● Task details
Copy out every line of the material below word for word, without changing anything.

● Record set

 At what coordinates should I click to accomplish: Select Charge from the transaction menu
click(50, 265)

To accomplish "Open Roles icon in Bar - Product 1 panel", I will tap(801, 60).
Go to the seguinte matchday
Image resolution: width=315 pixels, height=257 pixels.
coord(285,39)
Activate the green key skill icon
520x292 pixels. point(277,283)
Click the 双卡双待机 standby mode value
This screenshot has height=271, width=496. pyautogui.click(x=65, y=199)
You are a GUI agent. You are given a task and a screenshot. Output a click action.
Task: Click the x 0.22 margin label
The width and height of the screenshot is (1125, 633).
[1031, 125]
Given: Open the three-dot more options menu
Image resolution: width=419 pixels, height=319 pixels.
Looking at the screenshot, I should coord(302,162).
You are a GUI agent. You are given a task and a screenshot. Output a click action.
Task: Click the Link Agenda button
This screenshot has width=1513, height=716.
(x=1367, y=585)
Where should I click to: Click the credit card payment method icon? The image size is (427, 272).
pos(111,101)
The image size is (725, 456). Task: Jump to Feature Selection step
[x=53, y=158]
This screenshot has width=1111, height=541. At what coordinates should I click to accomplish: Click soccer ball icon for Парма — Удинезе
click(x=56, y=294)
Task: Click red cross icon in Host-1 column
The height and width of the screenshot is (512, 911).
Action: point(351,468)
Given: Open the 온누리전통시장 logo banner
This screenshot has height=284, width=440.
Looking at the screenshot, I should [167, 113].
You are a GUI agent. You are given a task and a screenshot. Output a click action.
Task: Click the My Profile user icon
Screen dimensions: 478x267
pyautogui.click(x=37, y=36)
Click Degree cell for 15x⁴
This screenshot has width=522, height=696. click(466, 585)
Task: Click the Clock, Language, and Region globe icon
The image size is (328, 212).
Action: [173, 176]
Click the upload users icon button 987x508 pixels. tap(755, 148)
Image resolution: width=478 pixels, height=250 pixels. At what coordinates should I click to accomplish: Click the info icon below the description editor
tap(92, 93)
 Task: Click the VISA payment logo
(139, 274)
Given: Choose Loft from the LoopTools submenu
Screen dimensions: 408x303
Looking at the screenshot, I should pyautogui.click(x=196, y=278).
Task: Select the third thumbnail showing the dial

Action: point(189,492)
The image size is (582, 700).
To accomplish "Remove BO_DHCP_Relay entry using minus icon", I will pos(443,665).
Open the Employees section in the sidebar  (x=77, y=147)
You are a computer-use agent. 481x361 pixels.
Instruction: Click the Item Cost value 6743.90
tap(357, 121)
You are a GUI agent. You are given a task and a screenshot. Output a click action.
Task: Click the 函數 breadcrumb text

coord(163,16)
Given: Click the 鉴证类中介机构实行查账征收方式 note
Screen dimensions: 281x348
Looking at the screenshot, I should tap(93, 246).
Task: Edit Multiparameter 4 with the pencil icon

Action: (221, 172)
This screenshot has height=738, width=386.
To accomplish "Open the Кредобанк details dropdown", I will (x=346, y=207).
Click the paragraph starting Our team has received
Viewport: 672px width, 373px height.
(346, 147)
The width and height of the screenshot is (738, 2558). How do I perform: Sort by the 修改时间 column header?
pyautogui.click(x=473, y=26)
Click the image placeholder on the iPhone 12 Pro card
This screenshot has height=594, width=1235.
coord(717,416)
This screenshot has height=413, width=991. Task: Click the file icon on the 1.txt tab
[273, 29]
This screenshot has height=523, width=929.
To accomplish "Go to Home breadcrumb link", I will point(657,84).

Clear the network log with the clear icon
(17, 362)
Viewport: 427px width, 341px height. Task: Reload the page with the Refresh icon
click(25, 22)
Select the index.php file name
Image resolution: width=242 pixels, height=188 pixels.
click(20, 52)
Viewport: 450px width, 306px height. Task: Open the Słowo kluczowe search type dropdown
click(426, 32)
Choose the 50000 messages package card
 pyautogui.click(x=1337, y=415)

● Worked solution
 At what coordinates should I click to accomplish: Select Charge from the transaction menu
click(50, 265)

To accomplish "Open Roles icon in Bar - Product 1 panel", I will tap(801, 60).
Go to the seguinte matchday
Image resolution: width=315 pixels, height=257 pixels.
coord(285,39)
Activate the green key skill icon
520x292 pixels. point(277,283)
Click the 双卡双待机 standby mode value
This screenshot has height=271, width=496. pyautogui.click(x=65, y=199)
You are a GUI agent. You are given a task and a screenshot. Output a click action.
Task: Click the x 0.22 margin label
The width and height of the screenshot is (1125, 633).
[1031, 125]
Given: Open the three-dot more options menu
Image resolution: width=419 pixels, height=319 pixels.
Looking at the screenshot, I should coord(302,162).
You are a GUI agent. You are given a task and a screenshot. Output a click action.
Task: Click the Link Agenda button
This screenshot has width=1513, height=716.
(x=1367, y=585)
Where should I click to: Click the credit card payment method icon? The image size is (427, 272).
pos(111,101)
The image size is (725, 456). Task: Jump to Feature Selection step
[x=53, y=158]
This screenshot has width=1111, height=541. At what coordinates should I click to accomplish: Click soccer ball icon for Парма — Удинезе
click(x=56, y=294)
Task: Click red cross icon in Host-1 column
The height and width of the screenshot is (512, 911).
Action: point(351,468)
Given: Open the 온누리전통시장 logo banner
This screenshot has height=284, width=440.
Looking at the screenshot, I should [167, 113].
You are a GUI agent. You are given a task and a screenshot. Output a click action.
Task: Click the My Profile user icon
Screen dimensions: 478x267
pyautogui.click(x=37, y=36)
Click Degree cell for 15x⁴
This screenshot has width=522, height=696. click(466, 585)
Task: Click the Clock, Language, and Region globe icon
The image size is (328, 212).
Action: [173, 176]
Click the upload users icon button 987x508 pixels. tap(755, 148)
Image resolution: width=478 pixels, height=250 pixels. At what coordinates should I click to accomplish: Click the info icon below the description editor
tap(92, 93)
 Task: Click the VISA payment logo
(139, 274)
Given: Choose Loft from the LoopTools submenu
Screen dimensions: 408x303
Looking at the screenshot, I should pyautogui.click(x=196, y=278).
Task: Select the third thumbnail showing the dial

Action: point(189,492)
The image size is (582, 700).
To accomplish "Remove BO_DHCP_Relay entry using minus icon", I will pos(443,665).
Open the Employees section in the sidebar  (x=77, y=147)
You are a computer-use agent. 481x361 pixels.
Instruction: Click the Item Cost value 6743.90
tap(357, 121)
You are a GUI agent. You are given a task and a screenshot. Output a click action.
Task: Click the 函數 breadcrumb text

coord(163,16)
Given: Click the 鉴证类中介机构实行查账征收方式 note
Screen dimensions: 281x348
Looking at the screenshot, I should tap(93, 246).
Task: Edit Multiparameter 4 with the pencil icon

Action: (221, 172)
This screenshot has height=738, width=386.
To accomplish "Open the Кредобанк details dropdown", I will (x=346, y=207).
Click the paragraph starting Our team has received
Viewport: 672px width, 373px height.
(346, 147)
The width and height of the screenshot is (738, 2558). How do I perform: Sort by the 修改时间 column header?
pyautogui.click(x=473, y=26)
Click the image placeholder on the iPhone 12 Pro card
This screenshot has height=594, width=1235.
coord(717,416)
This screenshot has height=413, width=991. Task: Click the file icon on the 1.txt tab
[273, 29]
This screenshot has height=523, width=929.
To accomplish "Go to Home breadcrumb link", I will point(657,84).

Clear the network log with the clear icon
(17, 362)
Viewport: 427px width, 341px height. Task: Reload the page with the Refresh icon
click(25, 22)
Select the index.php file name
Image resolution: width=242 pixels, height=188 pixels.
click(20, 52)
Viewport: 450px width, 306px height. Task: Open the Słowo kluczowe search type dropdown
click(426, 32)
Choose the 50000 messages package card
 pyautogui.click(x=1337, y=415)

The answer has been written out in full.